A will includes your instructions for what you want to occur after your death, including how you want your money and property to be distributed and who you choose to act as guardian to your children. When you die, your will becomes irrevocable.
A living trust is like a semi-substitute for a will. While you’re alive, your assets (home, property, bank accounts, stocks, etc.) are put into a trust. When you die, they’re transferred to your beneficiaries. Usually, people name themselves as the trustee and a successor trustee is also named. The successor is the person who will be in charge of the trust if the owner becomes unwilling or unable to continue to manage it.
Estate planning is the process of preparing for your future needs in the event that you’re unable to take care of yourself. This can involve your family, charitable organizations and anybody else you’d like to be involved. Estate planning does not just include writing your will, but also planning for your finances, taxes, medical needs and business.
Do I need an attorney?
Yes! Here’s why:
- If you get one word wrong or miss one signature on a will or trust, the entire intent can be changed.

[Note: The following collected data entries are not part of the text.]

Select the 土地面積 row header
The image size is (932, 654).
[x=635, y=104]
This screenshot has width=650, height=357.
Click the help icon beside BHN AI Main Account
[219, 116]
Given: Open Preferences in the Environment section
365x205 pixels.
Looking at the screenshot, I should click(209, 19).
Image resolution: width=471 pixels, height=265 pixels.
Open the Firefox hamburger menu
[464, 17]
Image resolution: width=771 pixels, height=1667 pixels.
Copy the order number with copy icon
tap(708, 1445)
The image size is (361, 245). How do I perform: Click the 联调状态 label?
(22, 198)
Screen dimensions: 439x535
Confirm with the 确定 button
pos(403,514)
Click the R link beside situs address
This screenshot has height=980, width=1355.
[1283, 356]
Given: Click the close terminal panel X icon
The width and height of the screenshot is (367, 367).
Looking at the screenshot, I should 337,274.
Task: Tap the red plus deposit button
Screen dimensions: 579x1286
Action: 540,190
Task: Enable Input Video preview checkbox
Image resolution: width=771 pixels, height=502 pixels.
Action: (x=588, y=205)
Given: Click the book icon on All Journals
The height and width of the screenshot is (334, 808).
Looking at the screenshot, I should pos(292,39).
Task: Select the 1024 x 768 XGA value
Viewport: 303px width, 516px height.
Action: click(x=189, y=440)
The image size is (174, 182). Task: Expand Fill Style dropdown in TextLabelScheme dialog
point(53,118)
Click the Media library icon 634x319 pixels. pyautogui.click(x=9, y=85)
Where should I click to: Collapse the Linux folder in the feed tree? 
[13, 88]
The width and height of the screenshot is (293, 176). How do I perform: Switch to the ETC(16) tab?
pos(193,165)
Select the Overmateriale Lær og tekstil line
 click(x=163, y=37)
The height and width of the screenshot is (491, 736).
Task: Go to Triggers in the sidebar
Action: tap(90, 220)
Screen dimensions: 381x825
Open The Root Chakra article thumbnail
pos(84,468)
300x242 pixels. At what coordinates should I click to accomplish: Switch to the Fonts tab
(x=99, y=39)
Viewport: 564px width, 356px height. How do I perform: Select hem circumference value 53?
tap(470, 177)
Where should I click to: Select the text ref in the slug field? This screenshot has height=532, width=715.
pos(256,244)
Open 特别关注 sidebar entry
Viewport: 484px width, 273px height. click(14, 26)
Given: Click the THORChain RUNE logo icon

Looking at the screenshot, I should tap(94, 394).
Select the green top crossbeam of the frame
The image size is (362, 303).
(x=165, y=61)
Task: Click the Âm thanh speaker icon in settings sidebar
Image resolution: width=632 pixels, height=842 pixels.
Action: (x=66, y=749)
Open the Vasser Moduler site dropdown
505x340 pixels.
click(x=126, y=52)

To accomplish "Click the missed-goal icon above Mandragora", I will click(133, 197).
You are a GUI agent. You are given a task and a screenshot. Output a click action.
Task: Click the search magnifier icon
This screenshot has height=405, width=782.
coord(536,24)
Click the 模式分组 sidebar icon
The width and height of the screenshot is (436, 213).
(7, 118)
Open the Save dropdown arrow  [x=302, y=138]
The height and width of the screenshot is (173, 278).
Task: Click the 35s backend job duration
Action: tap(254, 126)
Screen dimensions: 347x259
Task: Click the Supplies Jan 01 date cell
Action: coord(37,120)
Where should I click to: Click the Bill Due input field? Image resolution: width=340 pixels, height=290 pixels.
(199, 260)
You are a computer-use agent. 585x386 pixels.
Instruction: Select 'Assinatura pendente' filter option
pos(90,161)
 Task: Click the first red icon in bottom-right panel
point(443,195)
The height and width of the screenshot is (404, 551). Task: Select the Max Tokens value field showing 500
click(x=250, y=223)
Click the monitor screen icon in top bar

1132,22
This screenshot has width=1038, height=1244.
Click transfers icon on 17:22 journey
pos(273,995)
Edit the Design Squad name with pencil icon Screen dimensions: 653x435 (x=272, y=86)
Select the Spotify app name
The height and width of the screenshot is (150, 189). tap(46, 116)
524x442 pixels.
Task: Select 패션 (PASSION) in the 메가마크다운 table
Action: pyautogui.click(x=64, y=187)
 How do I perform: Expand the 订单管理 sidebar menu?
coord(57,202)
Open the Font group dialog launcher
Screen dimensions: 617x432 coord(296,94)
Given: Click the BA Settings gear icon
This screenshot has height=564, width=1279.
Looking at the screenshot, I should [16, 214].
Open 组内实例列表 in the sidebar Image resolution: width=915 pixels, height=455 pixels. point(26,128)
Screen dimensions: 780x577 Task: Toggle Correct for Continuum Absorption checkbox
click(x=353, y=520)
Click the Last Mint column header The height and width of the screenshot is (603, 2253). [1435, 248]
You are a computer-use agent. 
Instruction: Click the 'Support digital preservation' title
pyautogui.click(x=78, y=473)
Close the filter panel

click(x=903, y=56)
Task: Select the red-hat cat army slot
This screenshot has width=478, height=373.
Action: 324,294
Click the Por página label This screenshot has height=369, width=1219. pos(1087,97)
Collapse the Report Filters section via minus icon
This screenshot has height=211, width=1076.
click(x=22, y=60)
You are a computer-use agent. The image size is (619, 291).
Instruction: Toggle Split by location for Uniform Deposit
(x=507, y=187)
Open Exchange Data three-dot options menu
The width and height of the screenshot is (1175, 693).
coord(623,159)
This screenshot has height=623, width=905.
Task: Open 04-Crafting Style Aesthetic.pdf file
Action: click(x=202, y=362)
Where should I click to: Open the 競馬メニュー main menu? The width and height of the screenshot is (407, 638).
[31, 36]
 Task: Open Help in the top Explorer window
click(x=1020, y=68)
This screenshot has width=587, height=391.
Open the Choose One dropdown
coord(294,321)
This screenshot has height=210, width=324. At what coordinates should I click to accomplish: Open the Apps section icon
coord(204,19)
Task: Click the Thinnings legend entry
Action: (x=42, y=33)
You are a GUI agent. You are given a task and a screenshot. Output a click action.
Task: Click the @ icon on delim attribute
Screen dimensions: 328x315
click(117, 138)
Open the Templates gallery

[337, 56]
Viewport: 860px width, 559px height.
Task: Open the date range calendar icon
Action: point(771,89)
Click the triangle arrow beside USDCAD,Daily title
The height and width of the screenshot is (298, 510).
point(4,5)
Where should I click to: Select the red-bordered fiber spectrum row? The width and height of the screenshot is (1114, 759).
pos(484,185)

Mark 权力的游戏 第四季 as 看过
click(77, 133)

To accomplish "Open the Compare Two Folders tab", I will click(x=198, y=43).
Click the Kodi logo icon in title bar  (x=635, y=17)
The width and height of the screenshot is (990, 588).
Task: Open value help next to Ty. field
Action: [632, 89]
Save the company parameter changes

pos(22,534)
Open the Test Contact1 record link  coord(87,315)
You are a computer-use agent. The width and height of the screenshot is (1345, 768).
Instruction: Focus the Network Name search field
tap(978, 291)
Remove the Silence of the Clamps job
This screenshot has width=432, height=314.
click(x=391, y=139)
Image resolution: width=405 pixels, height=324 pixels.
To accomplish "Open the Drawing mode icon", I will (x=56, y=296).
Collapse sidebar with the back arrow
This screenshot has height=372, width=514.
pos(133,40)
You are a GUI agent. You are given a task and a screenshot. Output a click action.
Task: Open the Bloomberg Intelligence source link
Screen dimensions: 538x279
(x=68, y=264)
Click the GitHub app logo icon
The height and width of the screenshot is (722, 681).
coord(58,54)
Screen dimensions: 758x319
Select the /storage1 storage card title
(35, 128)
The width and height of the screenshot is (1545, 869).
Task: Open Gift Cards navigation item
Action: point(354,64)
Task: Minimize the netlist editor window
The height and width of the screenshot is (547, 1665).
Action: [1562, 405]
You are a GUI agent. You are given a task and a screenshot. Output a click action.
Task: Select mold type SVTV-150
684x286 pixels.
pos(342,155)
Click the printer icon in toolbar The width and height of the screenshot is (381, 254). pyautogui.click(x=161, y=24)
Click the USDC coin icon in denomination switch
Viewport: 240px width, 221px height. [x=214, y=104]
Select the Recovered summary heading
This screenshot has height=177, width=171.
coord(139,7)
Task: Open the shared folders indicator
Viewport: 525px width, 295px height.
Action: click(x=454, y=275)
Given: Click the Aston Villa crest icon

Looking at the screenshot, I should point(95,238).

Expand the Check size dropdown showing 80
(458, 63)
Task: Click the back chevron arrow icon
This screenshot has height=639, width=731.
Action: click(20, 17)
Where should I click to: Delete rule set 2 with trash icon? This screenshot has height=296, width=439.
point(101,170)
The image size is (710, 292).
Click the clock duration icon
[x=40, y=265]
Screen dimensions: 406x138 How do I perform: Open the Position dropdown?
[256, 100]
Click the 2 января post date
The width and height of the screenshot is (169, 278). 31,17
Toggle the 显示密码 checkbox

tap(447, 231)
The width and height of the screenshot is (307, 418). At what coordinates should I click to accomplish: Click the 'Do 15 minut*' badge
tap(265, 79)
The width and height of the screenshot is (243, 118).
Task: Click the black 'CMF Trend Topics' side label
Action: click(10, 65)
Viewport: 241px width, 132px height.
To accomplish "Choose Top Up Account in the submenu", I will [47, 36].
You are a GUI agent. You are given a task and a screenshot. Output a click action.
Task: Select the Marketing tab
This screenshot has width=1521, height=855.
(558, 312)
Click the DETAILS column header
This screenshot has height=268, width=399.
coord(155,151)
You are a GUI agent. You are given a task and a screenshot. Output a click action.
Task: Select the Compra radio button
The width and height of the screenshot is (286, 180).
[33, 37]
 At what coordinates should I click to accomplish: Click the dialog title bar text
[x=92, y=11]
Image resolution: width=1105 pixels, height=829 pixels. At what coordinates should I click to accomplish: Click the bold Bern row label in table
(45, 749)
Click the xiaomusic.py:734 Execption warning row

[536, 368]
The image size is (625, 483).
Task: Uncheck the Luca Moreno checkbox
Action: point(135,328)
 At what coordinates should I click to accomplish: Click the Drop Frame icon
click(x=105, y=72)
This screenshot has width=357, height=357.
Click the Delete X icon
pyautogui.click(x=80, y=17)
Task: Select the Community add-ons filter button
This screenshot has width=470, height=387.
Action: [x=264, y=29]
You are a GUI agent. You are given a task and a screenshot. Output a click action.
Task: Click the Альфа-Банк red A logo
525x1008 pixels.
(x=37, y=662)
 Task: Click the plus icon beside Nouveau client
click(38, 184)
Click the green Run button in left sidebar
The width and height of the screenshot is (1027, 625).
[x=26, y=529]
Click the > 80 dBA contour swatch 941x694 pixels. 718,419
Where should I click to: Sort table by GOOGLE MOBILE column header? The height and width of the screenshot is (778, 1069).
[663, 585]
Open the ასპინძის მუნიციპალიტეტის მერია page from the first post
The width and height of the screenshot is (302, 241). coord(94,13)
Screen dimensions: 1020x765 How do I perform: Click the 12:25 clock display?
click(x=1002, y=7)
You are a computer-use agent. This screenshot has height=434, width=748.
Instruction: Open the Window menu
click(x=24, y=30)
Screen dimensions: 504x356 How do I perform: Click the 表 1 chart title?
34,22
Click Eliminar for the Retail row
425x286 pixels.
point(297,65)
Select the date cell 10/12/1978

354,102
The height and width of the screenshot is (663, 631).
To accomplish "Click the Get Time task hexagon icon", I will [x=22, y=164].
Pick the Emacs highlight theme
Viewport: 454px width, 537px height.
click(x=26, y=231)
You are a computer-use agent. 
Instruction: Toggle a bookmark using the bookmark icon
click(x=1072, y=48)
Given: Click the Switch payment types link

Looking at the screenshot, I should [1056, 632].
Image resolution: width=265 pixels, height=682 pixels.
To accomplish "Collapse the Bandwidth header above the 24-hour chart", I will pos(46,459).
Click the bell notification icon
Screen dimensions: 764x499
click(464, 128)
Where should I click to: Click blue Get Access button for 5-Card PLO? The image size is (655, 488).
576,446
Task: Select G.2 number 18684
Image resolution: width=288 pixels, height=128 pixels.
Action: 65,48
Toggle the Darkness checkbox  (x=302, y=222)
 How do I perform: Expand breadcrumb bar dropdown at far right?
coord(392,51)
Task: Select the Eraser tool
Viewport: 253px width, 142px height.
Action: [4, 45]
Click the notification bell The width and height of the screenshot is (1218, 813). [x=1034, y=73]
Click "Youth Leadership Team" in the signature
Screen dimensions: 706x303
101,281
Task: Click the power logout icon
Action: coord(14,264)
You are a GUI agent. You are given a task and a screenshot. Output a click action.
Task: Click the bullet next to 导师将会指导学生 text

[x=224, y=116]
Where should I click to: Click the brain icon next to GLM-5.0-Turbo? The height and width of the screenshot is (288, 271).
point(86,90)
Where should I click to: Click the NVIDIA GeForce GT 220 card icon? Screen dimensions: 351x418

- In New York, state law is extremely specific about what can and cannot be included in a will, trust, medical power of attorney or financial power of attorney, as well as who can and can’t serve as your personal representative, trustee or surrogate.
- There are also strict rules regarding who’s allowed to act as a witness and the formalities that have to be observed when signing a legal document.
- An estate planning attorney can help you navigate complex situations, such as estate planning when you’re in your second marriage, if you own a business, if you have assets in a 401K or if you are widowed.